Her tears flowed freely now. She gasped out two throaty breaths and turned sharply to storm out of the inn. Yvonne Dusseault leapt to her feet and followed in the girl’s wake.

“You’re a damned lucky old fool, Aucoin,” she spat over her shoulder as she departed.

There was a strained silence for a few seconds.

“Courage,” Blanche Lavelle was heard to whisper. “What courage.”

Then Reynald Labossiere blared in a stentorian voice: “You’re forgiven, Francoise. If Christ could forgive the fallen woman, then so must we. It’s
His
way…” Ale sloshed from his mug when he raised it high overhead.

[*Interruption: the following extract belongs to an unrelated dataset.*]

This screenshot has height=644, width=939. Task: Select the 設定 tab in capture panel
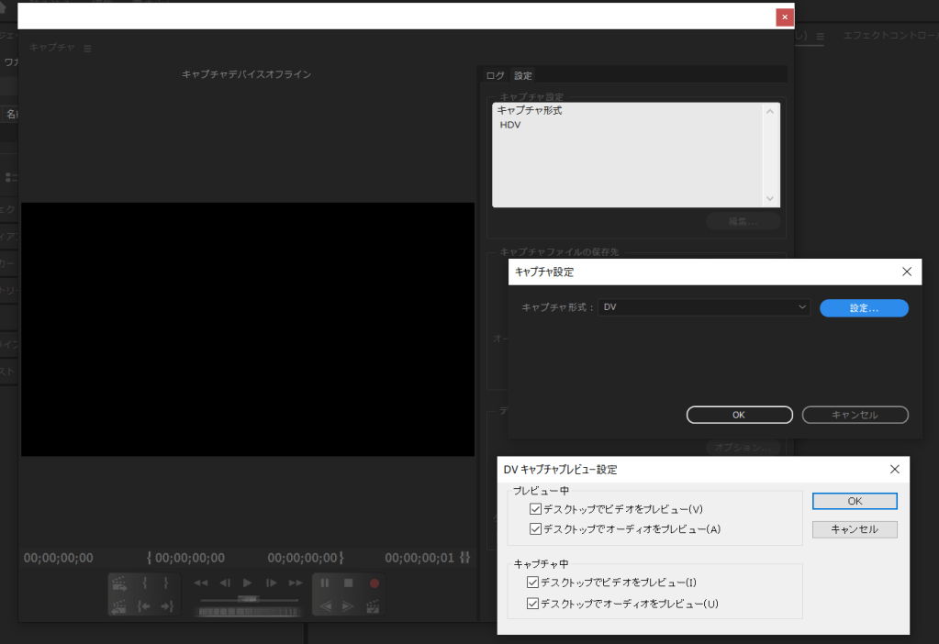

“Shut up, Reynald,” Gabrielle Chabot scolded beside him.

“Forgiveness of sins is not a power you can appropriate, Labossiere,” Father Giroux argued. “It does not issue from an ale cup…”

The Catholics and Huguenots abruptly broke into their traditional bitter arguments over the sacraments and the spiritual power conferred on the priesthood.

Moreau smacked a heavy cup down onto a tabletop, shocking them to attention. “Listen to you all, fighting over the insoluble mysteries of faith again. Are we not Knights of Wonder? Do we not tolerate others’ beliefs because every man’s heart is his own truth-finder?” Grumbling. And sullen deference to the principle they had come to accept. Some, particularly the
cure,
still seemed uncomfortable with these Wunderknechten tenets, the philosophy of an oriental heathen.

But they all ceased their arguing, to hear Jacques Moreau’s censure.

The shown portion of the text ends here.